Last week, a man was arrested in Las Vegas for plotting to carry out an attack on a local synagogue and LGBTQ bar. Over the weekend, federal authorities announced that they had foiled three potential mass shootings after arresting three men in different states “who expressed interest in or threatened to carry them out”, with one man threatening to carry out a shooting at a Jewish community centre; another expressing a desire to kill 100 people or more; and another posting his desire to attack on Facebook.
What most of these right-wing terrorists have in common is the internalisation of a trope that is central to Trump’s popularity with his base: that white Americans are locked in a ‘do or die’ struggle with non-white immigrants for jobs, security, citizenship and status.
More broadly, it’s the conspiratorial belief that the white race and Western civilisation is being replaced and over-run by non-whites thanks to a secret cabal consisting of Jews and the liberal elite. Hatred and fear of Muslims is the glue that unites right-wing extremist groups and individuals across the Western world.
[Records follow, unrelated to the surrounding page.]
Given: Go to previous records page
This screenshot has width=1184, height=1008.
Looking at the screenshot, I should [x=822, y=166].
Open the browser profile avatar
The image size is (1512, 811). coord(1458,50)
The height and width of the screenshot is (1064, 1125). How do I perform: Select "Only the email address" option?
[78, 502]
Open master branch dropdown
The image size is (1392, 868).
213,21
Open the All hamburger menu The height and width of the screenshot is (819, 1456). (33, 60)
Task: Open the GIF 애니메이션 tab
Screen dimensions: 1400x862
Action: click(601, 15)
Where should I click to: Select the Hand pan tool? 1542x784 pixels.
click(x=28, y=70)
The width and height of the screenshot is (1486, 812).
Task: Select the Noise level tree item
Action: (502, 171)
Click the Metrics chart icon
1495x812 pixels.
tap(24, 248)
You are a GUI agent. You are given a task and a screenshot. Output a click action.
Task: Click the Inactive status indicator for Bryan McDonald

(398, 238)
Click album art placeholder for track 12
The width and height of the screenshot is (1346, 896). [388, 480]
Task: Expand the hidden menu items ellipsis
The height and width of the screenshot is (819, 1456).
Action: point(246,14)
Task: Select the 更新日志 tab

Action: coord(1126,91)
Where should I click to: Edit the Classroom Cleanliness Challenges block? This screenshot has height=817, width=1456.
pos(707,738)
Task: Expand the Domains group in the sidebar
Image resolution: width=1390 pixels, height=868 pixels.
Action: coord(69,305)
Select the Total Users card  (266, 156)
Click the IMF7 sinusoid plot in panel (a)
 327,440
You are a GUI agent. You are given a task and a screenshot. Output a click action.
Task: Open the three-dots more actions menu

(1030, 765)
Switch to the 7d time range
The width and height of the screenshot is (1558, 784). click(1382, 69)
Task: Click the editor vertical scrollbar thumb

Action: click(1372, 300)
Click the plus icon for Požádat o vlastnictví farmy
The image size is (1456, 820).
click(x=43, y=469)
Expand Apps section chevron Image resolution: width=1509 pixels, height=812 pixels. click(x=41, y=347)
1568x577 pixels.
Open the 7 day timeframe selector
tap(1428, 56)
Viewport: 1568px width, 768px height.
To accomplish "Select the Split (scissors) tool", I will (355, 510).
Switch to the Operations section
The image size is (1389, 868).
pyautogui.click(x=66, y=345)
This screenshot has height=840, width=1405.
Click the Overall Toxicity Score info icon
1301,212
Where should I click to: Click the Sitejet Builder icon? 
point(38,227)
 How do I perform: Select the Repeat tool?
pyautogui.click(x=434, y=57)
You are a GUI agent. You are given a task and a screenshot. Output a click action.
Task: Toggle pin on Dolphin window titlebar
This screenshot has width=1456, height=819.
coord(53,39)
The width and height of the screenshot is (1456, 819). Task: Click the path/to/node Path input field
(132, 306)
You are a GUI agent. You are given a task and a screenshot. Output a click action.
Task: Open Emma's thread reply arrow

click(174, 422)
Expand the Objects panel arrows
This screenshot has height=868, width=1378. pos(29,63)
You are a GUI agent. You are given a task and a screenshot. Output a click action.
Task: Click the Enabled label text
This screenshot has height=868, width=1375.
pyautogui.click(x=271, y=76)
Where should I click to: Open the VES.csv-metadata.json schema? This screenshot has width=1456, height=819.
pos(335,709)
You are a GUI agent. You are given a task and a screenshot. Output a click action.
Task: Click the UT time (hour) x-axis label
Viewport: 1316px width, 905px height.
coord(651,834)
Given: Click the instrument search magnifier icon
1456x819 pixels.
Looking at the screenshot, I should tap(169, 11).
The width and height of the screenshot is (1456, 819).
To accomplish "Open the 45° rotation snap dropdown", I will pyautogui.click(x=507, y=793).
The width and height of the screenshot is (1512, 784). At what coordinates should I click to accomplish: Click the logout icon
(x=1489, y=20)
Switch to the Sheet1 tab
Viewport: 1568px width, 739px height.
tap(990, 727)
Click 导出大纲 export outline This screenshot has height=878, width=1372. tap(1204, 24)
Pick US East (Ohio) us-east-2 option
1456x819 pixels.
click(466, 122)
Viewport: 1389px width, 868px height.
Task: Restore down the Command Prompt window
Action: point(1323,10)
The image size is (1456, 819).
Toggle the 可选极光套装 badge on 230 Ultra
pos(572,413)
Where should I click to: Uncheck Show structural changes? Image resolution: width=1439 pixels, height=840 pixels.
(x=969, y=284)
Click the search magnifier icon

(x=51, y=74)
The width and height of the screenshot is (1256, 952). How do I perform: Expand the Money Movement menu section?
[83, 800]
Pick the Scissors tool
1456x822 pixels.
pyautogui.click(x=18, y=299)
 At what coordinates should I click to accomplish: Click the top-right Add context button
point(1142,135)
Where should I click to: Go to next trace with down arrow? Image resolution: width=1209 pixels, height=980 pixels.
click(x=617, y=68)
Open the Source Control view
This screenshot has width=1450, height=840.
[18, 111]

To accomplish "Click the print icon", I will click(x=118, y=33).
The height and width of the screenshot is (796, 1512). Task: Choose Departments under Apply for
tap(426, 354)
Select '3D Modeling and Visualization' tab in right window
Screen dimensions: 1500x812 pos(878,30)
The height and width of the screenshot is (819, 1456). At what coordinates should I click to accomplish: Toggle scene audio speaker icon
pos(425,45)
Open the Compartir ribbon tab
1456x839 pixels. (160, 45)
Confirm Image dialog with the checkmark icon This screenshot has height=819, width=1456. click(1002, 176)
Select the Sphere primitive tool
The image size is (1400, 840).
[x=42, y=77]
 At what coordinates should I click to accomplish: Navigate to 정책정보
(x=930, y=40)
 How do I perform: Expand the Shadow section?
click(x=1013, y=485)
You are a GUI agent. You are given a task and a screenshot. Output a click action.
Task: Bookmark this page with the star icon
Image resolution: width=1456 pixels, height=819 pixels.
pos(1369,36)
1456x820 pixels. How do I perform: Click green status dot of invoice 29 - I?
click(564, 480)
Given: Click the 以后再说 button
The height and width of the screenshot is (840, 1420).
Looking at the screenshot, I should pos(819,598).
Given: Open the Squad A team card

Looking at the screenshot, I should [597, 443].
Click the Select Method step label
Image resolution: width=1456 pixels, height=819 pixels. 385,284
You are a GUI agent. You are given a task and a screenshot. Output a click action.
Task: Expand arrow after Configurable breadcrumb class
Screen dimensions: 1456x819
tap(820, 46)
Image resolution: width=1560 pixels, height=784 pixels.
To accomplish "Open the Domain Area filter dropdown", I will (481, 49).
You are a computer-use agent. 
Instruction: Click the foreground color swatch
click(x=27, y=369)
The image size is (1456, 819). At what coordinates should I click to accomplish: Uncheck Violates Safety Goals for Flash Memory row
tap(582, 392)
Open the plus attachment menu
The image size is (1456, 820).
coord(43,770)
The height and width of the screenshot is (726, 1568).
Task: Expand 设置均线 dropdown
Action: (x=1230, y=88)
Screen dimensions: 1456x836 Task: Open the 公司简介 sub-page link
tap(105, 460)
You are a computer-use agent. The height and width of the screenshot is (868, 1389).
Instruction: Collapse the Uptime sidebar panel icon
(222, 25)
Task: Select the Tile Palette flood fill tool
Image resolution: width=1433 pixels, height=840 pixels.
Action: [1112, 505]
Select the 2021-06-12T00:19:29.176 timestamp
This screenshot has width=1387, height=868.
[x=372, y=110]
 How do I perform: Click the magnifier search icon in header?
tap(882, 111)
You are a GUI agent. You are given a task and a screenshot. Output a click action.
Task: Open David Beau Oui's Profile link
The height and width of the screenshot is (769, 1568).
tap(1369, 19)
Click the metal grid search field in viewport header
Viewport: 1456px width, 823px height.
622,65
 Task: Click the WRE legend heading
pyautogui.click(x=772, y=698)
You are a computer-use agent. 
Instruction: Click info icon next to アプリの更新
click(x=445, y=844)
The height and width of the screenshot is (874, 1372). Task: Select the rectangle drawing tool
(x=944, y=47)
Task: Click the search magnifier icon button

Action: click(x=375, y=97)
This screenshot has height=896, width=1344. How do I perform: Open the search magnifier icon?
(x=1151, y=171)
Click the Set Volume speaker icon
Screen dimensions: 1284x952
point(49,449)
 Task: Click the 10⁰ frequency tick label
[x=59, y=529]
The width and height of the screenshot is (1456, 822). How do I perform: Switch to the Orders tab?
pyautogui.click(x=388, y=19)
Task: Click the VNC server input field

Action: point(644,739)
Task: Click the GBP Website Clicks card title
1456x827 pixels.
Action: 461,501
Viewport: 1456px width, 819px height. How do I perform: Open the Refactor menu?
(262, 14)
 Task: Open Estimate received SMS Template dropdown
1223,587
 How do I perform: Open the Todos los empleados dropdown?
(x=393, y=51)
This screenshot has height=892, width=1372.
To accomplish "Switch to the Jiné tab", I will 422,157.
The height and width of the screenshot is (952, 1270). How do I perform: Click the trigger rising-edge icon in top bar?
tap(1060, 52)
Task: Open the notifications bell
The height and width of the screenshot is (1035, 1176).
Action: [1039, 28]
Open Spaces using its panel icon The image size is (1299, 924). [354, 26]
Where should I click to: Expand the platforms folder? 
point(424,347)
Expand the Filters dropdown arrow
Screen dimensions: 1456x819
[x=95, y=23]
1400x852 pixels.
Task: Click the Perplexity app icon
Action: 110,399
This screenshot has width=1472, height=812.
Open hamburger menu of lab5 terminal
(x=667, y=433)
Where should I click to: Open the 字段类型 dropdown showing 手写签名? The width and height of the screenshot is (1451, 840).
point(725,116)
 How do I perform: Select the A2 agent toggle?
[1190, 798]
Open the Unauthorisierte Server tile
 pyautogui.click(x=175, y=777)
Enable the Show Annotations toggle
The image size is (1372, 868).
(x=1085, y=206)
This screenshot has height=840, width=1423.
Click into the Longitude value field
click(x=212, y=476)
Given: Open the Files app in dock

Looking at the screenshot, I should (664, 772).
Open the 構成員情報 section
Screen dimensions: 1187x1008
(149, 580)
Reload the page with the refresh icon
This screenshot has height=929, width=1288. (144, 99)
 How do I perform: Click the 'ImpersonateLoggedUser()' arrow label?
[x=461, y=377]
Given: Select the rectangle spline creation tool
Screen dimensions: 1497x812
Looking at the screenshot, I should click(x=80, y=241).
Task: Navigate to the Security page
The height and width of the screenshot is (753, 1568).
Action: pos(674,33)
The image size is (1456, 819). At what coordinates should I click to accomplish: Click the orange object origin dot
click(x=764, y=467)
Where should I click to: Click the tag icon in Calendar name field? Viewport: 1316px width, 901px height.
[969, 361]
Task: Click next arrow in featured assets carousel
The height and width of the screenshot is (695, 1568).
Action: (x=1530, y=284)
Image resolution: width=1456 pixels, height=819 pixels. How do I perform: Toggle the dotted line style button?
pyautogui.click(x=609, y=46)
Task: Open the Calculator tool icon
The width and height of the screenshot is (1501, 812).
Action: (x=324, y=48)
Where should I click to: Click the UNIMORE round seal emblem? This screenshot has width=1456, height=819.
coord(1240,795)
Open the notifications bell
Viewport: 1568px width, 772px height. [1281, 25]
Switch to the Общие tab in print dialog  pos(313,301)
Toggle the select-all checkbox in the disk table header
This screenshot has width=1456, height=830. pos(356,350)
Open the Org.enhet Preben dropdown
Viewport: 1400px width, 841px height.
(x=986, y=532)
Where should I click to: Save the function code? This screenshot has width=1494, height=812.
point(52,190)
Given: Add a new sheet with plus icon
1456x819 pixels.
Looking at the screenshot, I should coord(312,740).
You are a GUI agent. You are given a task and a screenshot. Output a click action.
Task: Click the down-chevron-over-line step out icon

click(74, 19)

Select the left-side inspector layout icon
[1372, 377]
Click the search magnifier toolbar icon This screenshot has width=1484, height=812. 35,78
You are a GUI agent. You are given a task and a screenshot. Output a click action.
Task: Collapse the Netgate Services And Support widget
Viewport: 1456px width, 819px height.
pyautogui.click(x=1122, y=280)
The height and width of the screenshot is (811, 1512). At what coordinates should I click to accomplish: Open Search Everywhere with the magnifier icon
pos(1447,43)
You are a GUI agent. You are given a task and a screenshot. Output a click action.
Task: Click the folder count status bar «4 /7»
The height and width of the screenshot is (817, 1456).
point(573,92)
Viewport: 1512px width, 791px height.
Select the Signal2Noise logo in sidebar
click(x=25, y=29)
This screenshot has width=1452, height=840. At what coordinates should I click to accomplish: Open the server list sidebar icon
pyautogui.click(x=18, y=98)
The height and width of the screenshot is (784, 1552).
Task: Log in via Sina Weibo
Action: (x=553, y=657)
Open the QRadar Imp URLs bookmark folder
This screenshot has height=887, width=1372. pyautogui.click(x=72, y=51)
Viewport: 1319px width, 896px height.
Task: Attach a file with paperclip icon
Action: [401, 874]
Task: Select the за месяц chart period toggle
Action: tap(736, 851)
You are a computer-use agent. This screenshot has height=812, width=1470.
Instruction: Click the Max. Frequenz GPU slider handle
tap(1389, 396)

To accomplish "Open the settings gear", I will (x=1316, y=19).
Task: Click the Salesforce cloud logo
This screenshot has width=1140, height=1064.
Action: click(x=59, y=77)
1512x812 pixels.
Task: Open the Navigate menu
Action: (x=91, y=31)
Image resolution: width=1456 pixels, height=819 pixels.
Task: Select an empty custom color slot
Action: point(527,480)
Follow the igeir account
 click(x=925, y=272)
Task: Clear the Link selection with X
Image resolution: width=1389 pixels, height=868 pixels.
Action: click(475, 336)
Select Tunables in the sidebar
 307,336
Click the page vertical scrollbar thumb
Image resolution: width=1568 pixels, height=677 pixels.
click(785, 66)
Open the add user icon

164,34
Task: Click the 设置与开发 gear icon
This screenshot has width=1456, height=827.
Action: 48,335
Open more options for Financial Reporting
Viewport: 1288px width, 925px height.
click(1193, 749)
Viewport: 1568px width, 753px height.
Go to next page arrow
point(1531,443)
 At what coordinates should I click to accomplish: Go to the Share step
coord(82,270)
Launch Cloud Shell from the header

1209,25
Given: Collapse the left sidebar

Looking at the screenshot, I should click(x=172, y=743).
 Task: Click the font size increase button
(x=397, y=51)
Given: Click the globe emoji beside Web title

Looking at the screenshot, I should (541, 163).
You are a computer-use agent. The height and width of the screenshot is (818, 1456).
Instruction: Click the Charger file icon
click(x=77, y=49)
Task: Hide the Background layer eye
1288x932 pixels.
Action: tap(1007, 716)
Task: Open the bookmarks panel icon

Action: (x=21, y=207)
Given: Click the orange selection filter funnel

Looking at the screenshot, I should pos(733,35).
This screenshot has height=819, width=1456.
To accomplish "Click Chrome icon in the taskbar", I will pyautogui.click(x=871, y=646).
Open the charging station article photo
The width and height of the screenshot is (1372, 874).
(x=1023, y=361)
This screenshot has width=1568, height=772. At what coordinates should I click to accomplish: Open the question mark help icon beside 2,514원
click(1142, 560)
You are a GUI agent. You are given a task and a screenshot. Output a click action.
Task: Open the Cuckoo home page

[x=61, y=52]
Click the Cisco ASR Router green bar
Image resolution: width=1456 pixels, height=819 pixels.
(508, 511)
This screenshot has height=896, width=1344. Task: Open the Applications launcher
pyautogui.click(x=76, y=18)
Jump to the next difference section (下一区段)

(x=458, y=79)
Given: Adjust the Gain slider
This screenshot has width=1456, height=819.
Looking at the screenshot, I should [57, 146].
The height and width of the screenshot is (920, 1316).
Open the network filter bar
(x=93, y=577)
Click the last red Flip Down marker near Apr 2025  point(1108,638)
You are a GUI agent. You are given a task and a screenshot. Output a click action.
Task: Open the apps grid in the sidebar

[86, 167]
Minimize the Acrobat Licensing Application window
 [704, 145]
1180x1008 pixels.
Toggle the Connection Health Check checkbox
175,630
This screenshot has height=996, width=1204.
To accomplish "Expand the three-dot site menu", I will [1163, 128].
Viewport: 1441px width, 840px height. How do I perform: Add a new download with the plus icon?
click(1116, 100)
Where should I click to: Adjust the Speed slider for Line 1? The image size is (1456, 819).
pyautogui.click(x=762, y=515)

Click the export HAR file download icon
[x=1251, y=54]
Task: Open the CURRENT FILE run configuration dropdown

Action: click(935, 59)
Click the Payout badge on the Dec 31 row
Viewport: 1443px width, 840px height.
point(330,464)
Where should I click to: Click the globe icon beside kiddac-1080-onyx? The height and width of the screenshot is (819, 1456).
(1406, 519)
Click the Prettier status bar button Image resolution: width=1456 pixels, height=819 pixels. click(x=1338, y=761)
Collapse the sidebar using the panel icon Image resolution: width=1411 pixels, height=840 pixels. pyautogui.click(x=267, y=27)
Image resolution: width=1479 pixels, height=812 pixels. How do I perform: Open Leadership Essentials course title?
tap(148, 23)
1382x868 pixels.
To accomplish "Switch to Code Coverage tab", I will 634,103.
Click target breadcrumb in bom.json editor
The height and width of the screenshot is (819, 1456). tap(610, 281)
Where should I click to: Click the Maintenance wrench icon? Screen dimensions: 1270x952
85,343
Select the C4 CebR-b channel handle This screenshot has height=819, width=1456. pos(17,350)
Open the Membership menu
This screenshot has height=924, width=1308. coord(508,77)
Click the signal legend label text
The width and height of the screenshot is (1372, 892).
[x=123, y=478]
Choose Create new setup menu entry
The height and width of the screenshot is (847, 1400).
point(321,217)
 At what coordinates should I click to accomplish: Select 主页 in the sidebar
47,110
It was this “great replacement” or “white genocide” conspiracy theory that inspired Anders Breivik to murder 77 liberal Norwegian students and their teachers in 2011, and it was the source of inspiration for the Australian white nationalist who murdered 51 Muslim worshippers at a mosque in Christchurch, New Zealand, several months ago.
Last weekend, a 21-year-old right-wing extremist attacked a mosque located 20km from the Norwegian capital Oslo. He was armed with a shotgun and told authorities that he wanted to emulate Brenton Tarrant, the gunman who carried out the attacks in Christchurch. “My time is up, I was chosen by Saint Tarrant after all,” one of his online posts read. “We can’t let this continue, you gotta bump the race war threat in real life… it’s been fun.”
The German Ministry of Interior published a report last week showing neo-Nazi and other far-right groups carried out 8,605 crimes in the first six months of 2019, while the country’s domestic security agency BfV found that there are more than 21,000 right-wing extremists in Germany, with roughly half considered to be “violence oriented”.
In July, the UK’s counter-terrorism authorities included the threat of far-right extremism in their terrorism warnings for the first time, with then Home Secretary Sajid Javid stating: “While the Islamist threat remains, we have recently seen an increase in terrorist activity motivated by the extreme right wing.”
Peter Neumann, a professor of security studies at King’s College London, told The Guardian: “We are now no longer talking about one-off events, but a loosely coordinated chain of far-right attacks across the world, where members of these networks inspire – and challenge – each other to beat each others’ body counts.
“The ultimate motivation… is to launch a race war. The aim is to carry out attacks, claim responsibility, explain your action, and inspire others to follow.”
Clearly, what is besieging the US is also a crisis plaguing its Western democratic peers everywhere. Far-right movements and political groups are gaining traction in the elections and parliaments of Europe, Australia, Canada and the UK.
But, whereas the US has experienced its 249th mass shooting in 2019, the others – with the exception of New Zealand – have experienced none. The UK, Australia, and Europe have their tight gun control laws to thank for that, but with pro-gun lobby groups gaining influence thanks to the internationalisation of the conservative US political agenda, now might be the time for every Western country to re-examine their respective gun laws to escape the fate of all the Americans that have been, and will be, brutally gunned down.